FAQs: US De Minimis Threshold Removal 2025
What is the US de minimis threshold?
The de minimis threshold was a rule allowing goods valued under $800 USD to enter the U.S. without duties or taxes. From 29th August 2025, this exemption will be removed for all shipments, including those sent by courier and post.
Why is the US removing the de minimis rule now?
While the policy was originally expected to take effect in 2027, it has been brought forward to 2025. The move aligns with recent trade policy changes targeting imports from China and aims to level the playing field for domestic businesses.
What are the new import duty rates for low-value shipments?
Until February 2026, postal shipments will follow a flat-rate structure based on the originating country’s tariff rate. Rates range from $80 to $200 per item. Courier shipments will be taxed based on HTS classification and country of origin immediately.
Will DDP shipping avoid delays at US customs?
Yes. Delivery Duty Paid (DDP) ensures that all taxes and duties are prepaid by the seller, which typically allows for smoother customs clearance and faster delivery to customers.
Can I still use DDU or DAP shipping methods?
You can, but customers will be responsible for paying duties and taxes before delivery. This may lead to shipment delays, customer dissatisfaction, or returns if duties aren’t paid promptly.
What’s the best way for UK brands to ship to US customers now?
There’s no one-size-fits-all answer.

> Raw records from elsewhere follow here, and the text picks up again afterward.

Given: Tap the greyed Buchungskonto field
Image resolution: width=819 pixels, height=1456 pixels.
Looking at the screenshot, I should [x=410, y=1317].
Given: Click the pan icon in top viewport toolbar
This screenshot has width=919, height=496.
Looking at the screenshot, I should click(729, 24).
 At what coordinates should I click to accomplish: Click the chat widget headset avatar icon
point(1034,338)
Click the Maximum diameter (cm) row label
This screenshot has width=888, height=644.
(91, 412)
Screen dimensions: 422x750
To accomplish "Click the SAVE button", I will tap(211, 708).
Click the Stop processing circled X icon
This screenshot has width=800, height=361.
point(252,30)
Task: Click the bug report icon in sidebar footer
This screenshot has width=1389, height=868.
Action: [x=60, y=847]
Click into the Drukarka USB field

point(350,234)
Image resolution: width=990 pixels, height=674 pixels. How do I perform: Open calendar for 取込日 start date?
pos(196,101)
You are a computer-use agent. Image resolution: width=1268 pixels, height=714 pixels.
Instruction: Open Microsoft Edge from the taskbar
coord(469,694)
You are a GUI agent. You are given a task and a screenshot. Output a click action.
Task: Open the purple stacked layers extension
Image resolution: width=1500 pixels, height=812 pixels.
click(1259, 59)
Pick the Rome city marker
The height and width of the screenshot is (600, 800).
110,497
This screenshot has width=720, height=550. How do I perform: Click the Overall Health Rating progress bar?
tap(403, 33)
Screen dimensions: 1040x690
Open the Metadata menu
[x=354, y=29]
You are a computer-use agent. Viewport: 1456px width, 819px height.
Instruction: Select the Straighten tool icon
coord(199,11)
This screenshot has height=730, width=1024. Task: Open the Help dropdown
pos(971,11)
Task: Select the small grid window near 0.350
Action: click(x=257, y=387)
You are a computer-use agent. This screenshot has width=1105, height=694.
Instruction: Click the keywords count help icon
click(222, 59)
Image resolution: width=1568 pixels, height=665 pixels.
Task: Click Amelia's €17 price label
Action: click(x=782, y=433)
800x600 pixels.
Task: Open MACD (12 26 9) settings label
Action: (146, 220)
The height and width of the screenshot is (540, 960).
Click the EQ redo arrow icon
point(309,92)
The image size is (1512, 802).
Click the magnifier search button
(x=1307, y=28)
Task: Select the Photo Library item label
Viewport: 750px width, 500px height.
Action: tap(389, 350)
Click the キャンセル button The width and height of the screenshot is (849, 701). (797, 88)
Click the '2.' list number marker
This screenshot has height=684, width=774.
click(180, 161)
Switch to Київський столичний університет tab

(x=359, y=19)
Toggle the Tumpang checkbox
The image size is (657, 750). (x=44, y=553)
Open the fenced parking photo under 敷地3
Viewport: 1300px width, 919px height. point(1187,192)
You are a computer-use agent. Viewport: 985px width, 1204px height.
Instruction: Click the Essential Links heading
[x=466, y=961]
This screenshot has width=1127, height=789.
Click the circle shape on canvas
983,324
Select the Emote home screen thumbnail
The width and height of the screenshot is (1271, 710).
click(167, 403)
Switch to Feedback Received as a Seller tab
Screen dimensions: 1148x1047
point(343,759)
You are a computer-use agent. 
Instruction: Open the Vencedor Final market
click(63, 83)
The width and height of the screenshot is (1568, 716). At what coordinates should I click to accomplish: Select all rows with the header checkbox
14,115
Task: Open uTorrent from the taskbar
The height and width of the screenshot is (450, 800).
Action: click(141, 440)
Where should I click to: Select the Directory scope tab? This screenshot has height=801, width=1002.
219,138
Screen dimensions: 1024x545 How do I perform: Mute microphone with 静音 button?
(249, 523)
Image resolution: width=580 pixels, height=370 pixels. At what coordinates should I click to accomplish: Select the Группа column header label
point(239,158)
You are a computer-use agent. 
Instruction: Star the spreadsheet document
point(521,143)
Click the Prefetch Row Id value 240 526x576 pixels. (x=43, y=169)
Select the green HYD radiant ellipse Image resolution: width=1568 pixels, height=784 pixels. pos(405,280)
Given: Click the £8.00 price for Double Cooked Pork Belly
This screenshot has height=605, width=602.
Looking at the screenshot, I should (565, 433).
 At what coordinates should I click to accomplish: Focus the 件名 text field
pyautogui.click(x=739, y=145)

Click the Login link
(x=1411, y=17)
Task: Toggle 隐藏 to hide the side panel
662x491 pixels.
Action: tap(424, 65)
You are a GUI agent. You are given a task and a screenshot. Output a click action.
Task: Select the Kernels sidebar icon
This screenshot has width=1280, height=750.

Brands with strong logistics support may choose to switch to DDP, while others may explore local fulfilment in the US or restructure pricing to account for additional costs.
Disclaimer: This update from International Logistics Group Ltd (ILG) has been curated from various public sources and believed to be accurate and reliable at the time of publication. Our goal is to provide correct and up-to-date information. However, ILG does not assume any responsibility or liability for any inaccuracies, errors or omissions in the content provided.